# NASA "Space Chimp" Pressure couch 1/12 for Atomic City Mercury



## jlwshere (Mar 30, 2007)

I am building my dad an Atomic City 1/12 Mercury and thought I would throw it out there if anyone knows anyone who may have the Chimp Pressure Couch in a CAD drawing that I could purchase and eventually get it "printed" on a 3D printer in 1/12 scale, unless someone already makes this in Resin.

My dad was on the team that trained Ham and Enos for their flights and also present when the couches were loaded in to the capsules so I think this will be the only way to build it for him. There is a paper model of the couch in 1/6 scale that I have looked at scaling down, but I am not a paper builder, and thought something more solid would be more appropriate. 

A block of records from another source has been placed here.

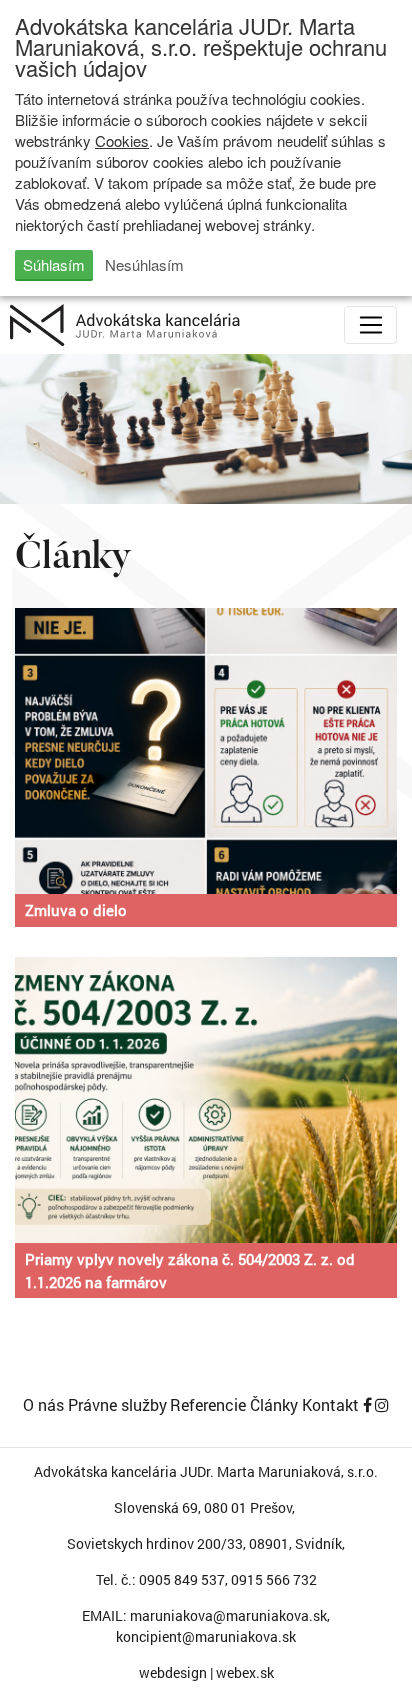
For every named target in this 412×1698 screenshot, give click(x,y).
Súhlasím (54, 264)
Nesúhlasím (144, 264)
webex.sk (245, 1672)
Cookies (122, 140)
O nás (43, 1404)
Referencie (208, 1404)
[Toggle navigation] (370, 325)
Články (274, 1404)
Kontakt (330, 1404)
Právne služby (117, 1404)
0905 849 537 (182, 1579)
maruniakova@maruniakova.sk (228, 1615)
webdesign (173, 1672)
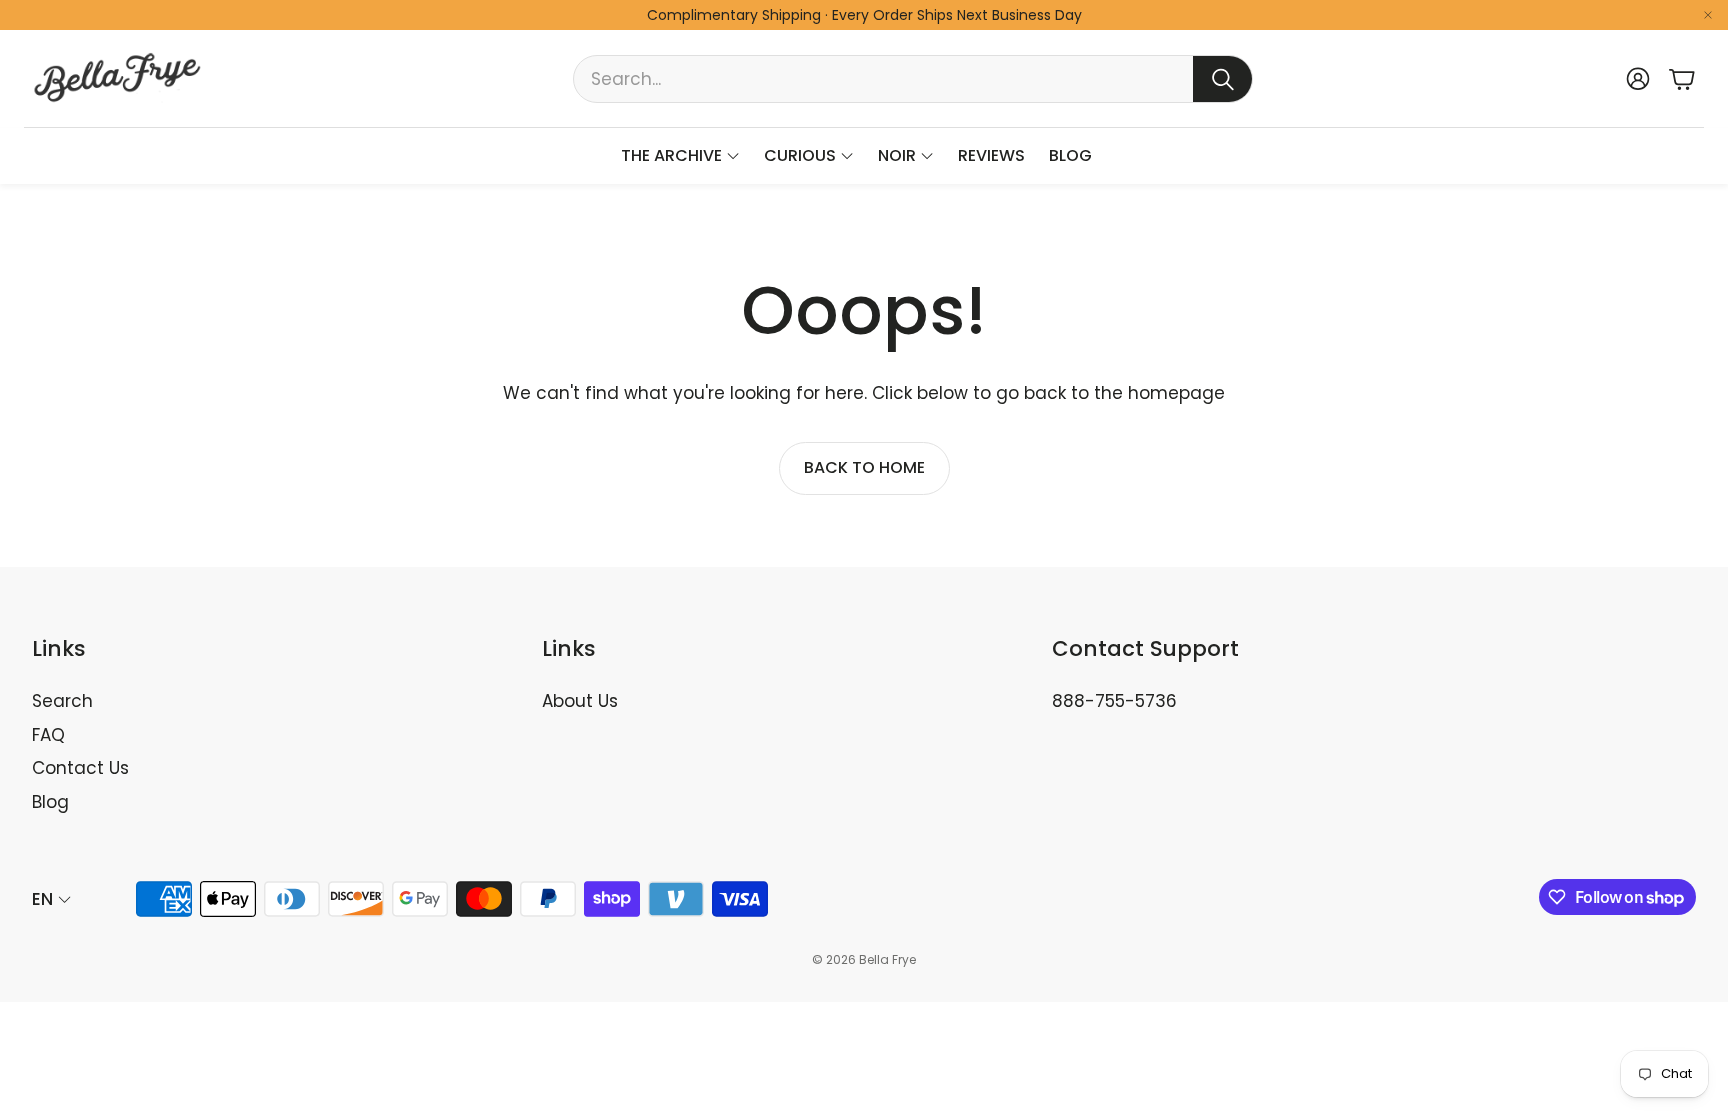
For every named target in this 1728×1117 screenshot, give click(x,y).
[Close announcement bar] (1708, 15)
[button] (913, 79)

Thanks for any suggetions!


----------



## Ductapeforever (Mar 6, 2008)

The link below is of a paper pattern of the chimp pressure couch . This should provide the information you seek. The pattern can be transfered to sheet styrene for something more substantial. Molds for casting can then be produced.

http://jleslie48.com/mercury_ham_monkey/Chimp Couch Instruction V1.pdf


----------



## jlwshere (Mar 30, 2007)

Thanks, 

I tried this but I wasn't successful


----------